[Stored dataset items]
########

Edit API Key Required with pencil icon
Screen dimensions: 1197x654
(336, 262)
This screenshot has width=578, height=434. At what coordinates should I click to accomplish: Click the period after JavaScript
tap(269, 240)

########

## Work instructions
Rewrite the entries above, swapping "JavaScript" for "TypeScript" and keeping everything else unchanged.

## Answer for the task
Edit API Key Required with pencil icon
Screen dimensions: 1197x654
(336, 262)
This screenshot has width=578, height=434. At what coordinates should I click to accomplish: Click the period after TypeScript
tap(269, 240)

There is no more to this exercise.